- REQUIREMENTS
a) In the passage on diversified shareholders, list the actions that TSC has been delegated to perform with respect to shareholder resolutions.
b) Return, word for word, the portion of the passage on diversified shareholders from "Click here to" to "2021 proxy season.".

Yum! thus becomes the first public company to agree to disclose its impact on the broad economy and diversified shareholders. This an important first step. As explained in this article, in the United States and other jurisdictions, company disclosure requirements—even those
related to social and environmental factors—focus on matters that are material to the reporting company’s own financial performance. There is no requirement that companies report on the impacts of their operations on the economy or shareholders who hold diversified portfolios. This gap leaves diversified shareholders without some of the most crucial information they need to act as good stewards for the many companies within their portfolios. We hope to see more companies recognize the importance
of giving a full accounting of the cost of their operations.
KEEP CURRENT ON BETA STEWARDSHIP
TSC has been delegated by a variety of proponents to file, negotiate, and/or present 21 shareholder resolutions this year, three of which have survived SEC challenges and 10 of which are uncontested and expected to go to a vote.
These proposals take a novel approach by focusing on the systematic risks that companies create for diversified portfolios, rather than solely on risks internal to the company in question. The proposals fall into two categories: (1) asking companies to amend their articles of incorporation to become public benefit corporations to clarify that they can prioritize those systematic risks over individual company IRR, and (2) asking companies to quantify and report on the social and
environmental externalities their business activities create, and specifically how those externalities undermine the value of diversified shareholders’ portfolios.
Click here to read our first edition of Beta Steward, TSC’s voting guide to these and other important proposals up for a vote during the 2021 proxy season.

- GIVEN MATERIAL
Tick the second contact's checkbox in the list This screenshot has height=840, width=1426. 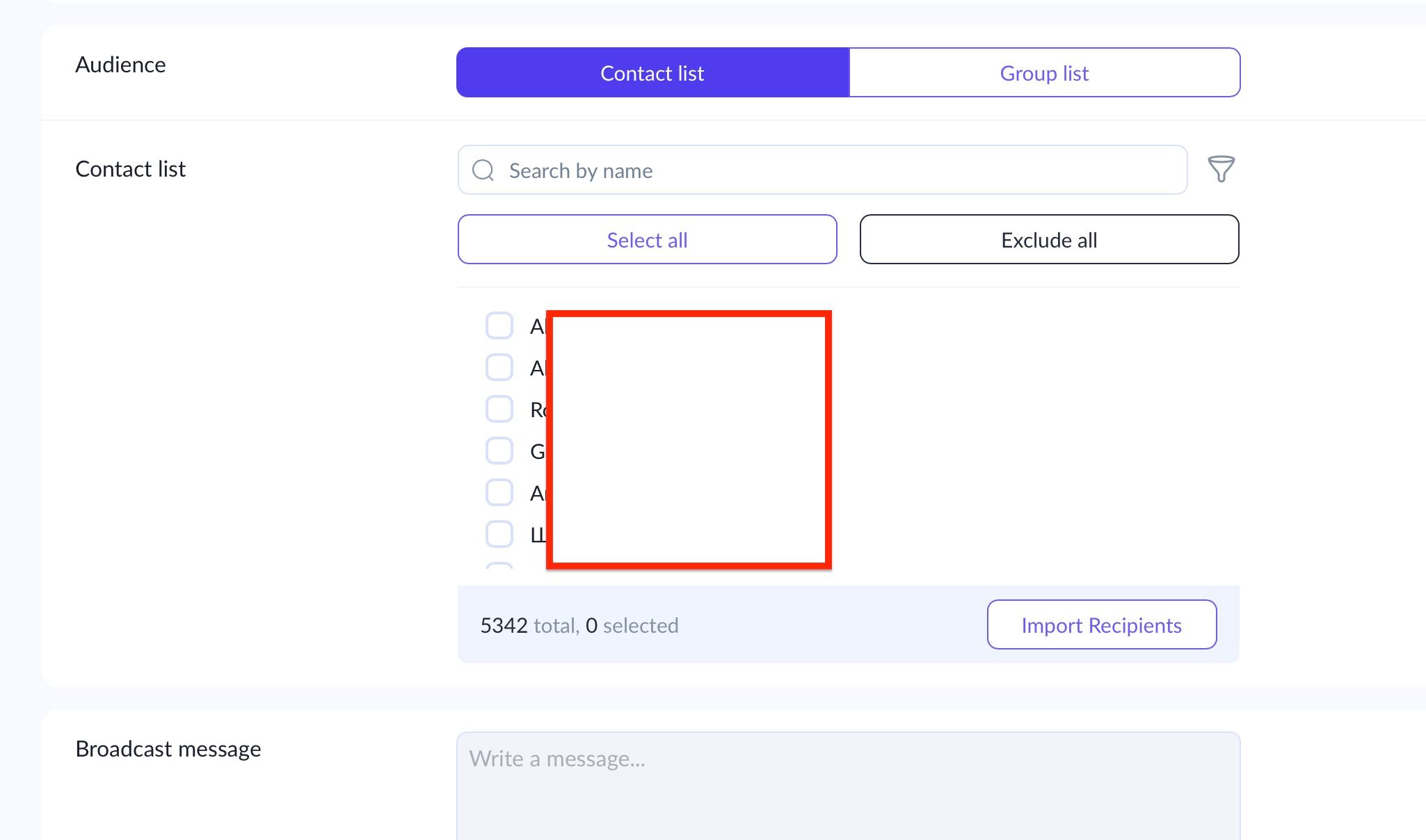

- SOLUTIONS TO EACH TASK
a) file, negotiate, present

b)
Click here to read our first edition of Beta Steward, TSC’s voting guide to these and other important proposals up for a vote during the 2021 proxy season.